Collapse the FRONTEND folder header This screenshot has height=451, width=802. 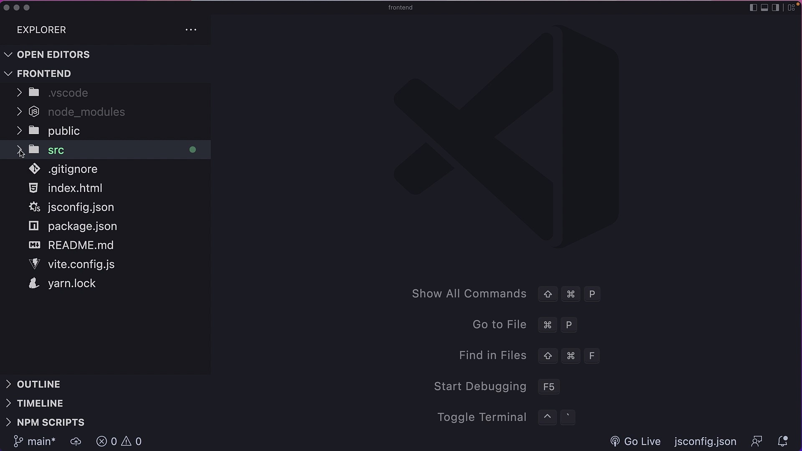(x=44, y=73)
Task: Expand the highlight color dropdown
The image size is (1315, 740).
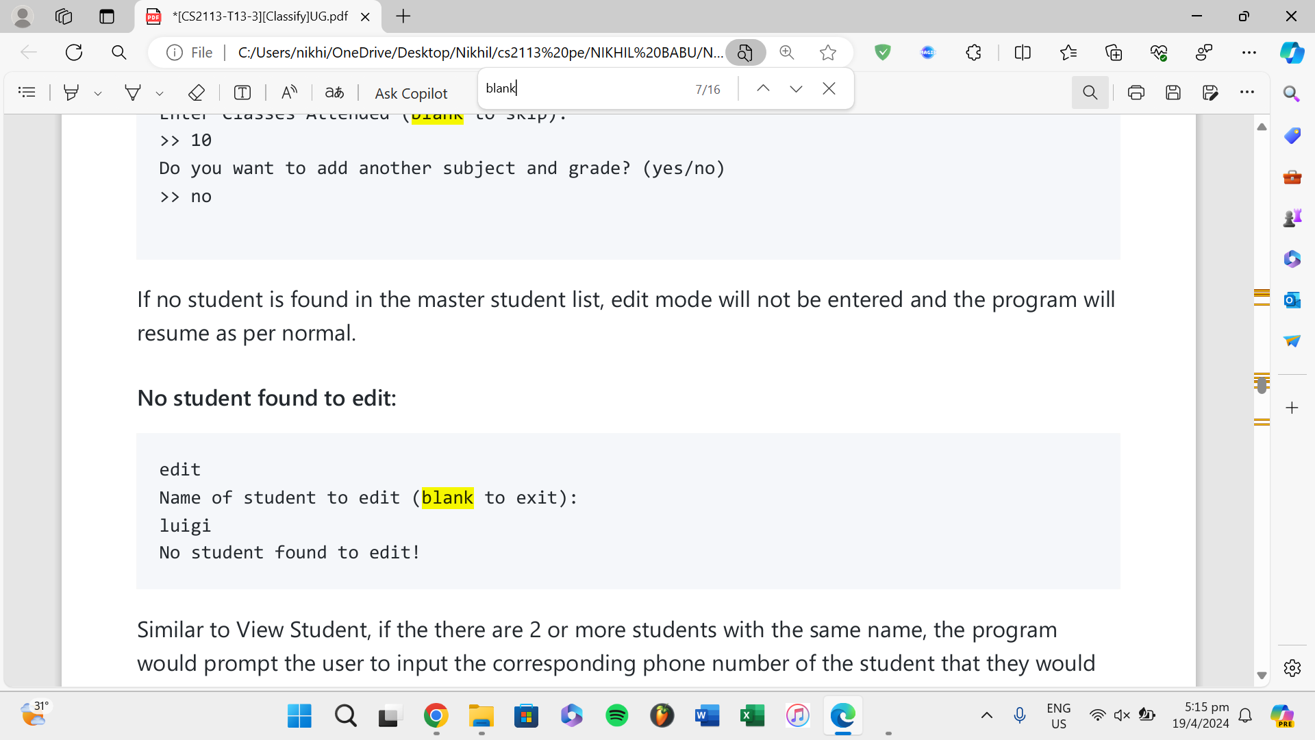Action: pos(98,93)
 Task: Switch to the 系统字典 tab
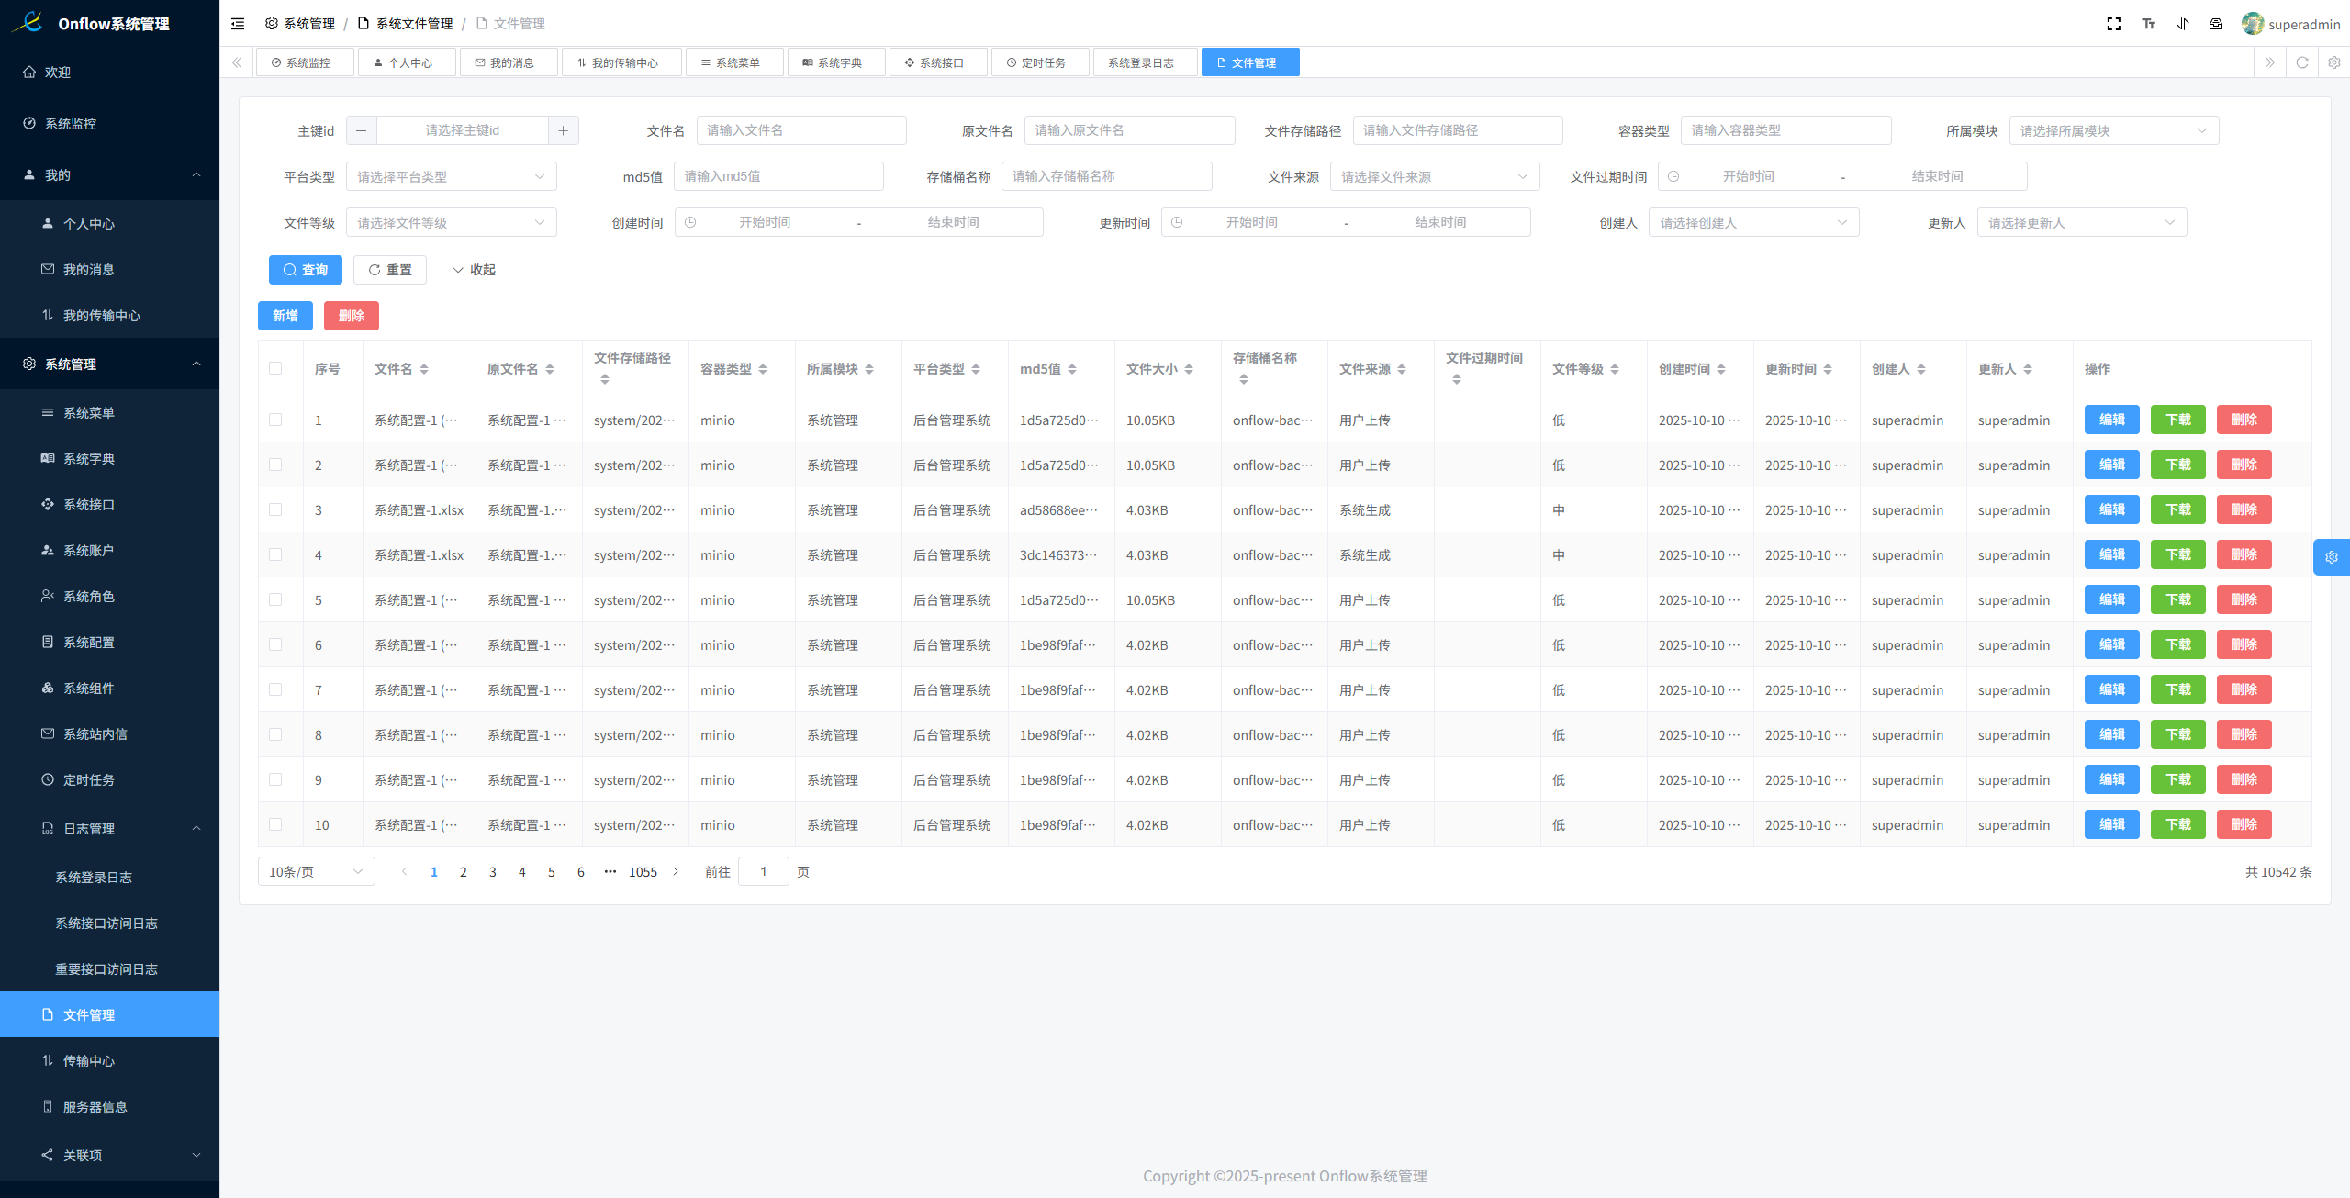(x=834, y=62)
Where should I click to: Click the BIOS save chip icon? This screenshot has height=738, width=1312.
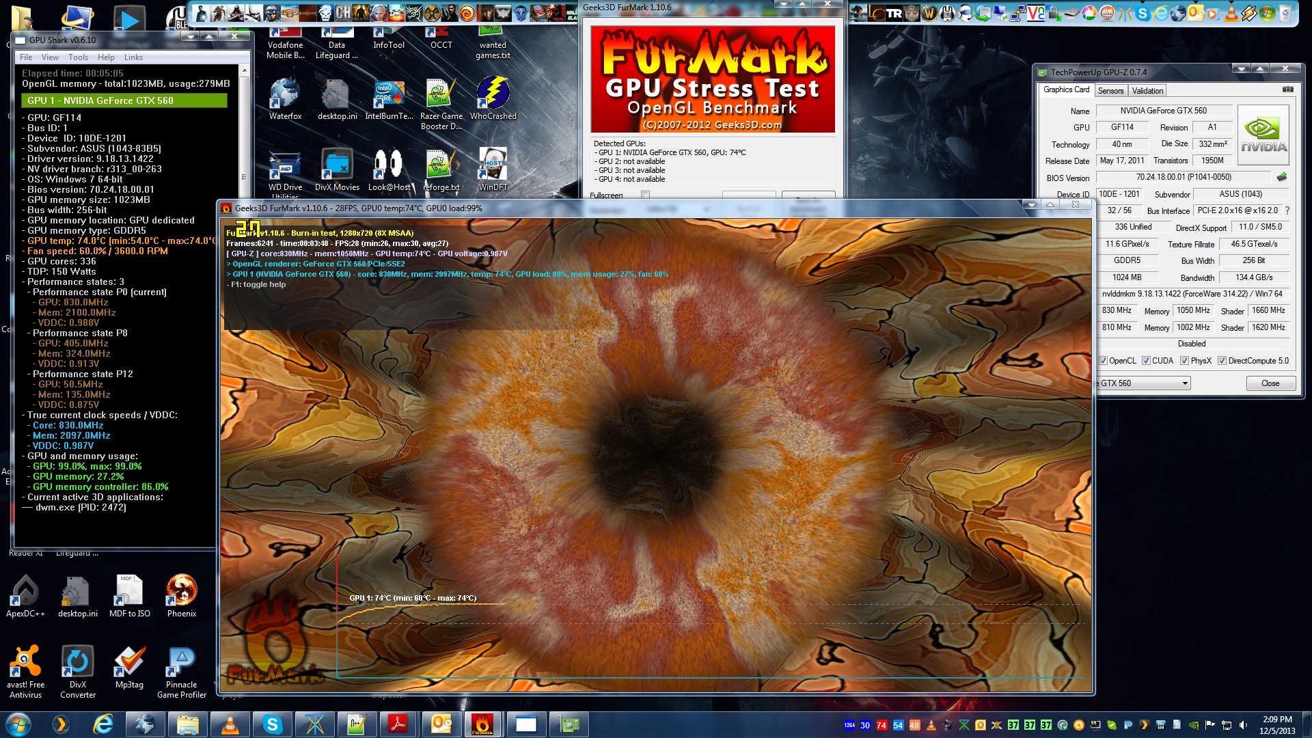pos(1282,177)
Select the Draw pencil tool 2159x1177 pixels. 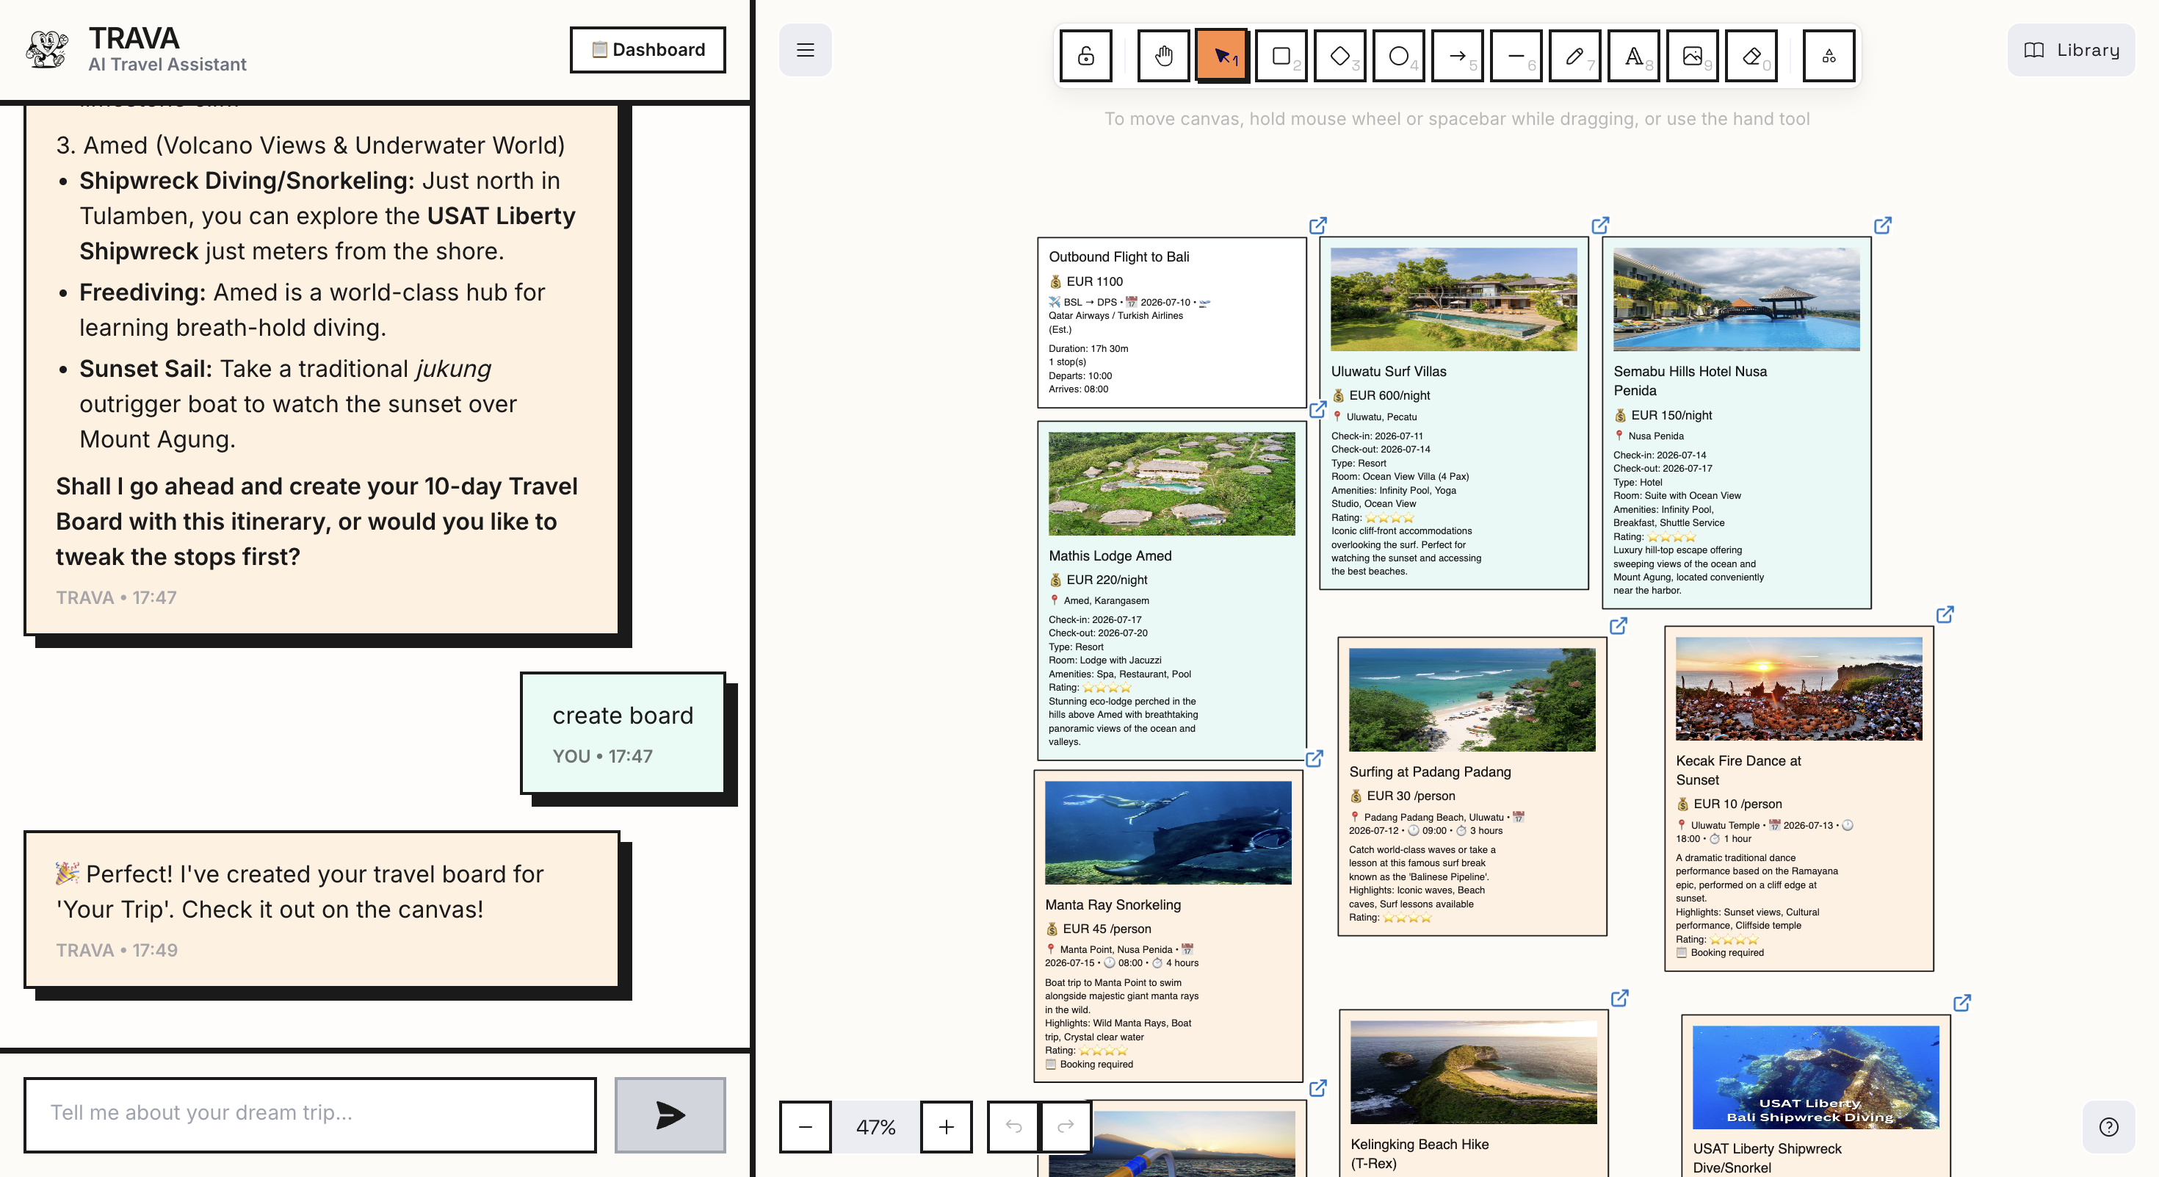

■ **ASSIGNED TASK**:
Exactly the lines from the one containing "Task: Switch to the 系统字典 tab" through the end of the data above: repeat those, both ends included, and nothing else. Skip the pictures.

■ **RESPONSE TO THIS EXERCISE**:
 Task: Switch to the 系统字典 tab
(x=834, y=62)
Where should I click to: Click the BIOS save chip icon? This screenshot has height=738, width=1312.
pos(1282,177)
Select the Draw pencil tool 2159x1177 pixels. 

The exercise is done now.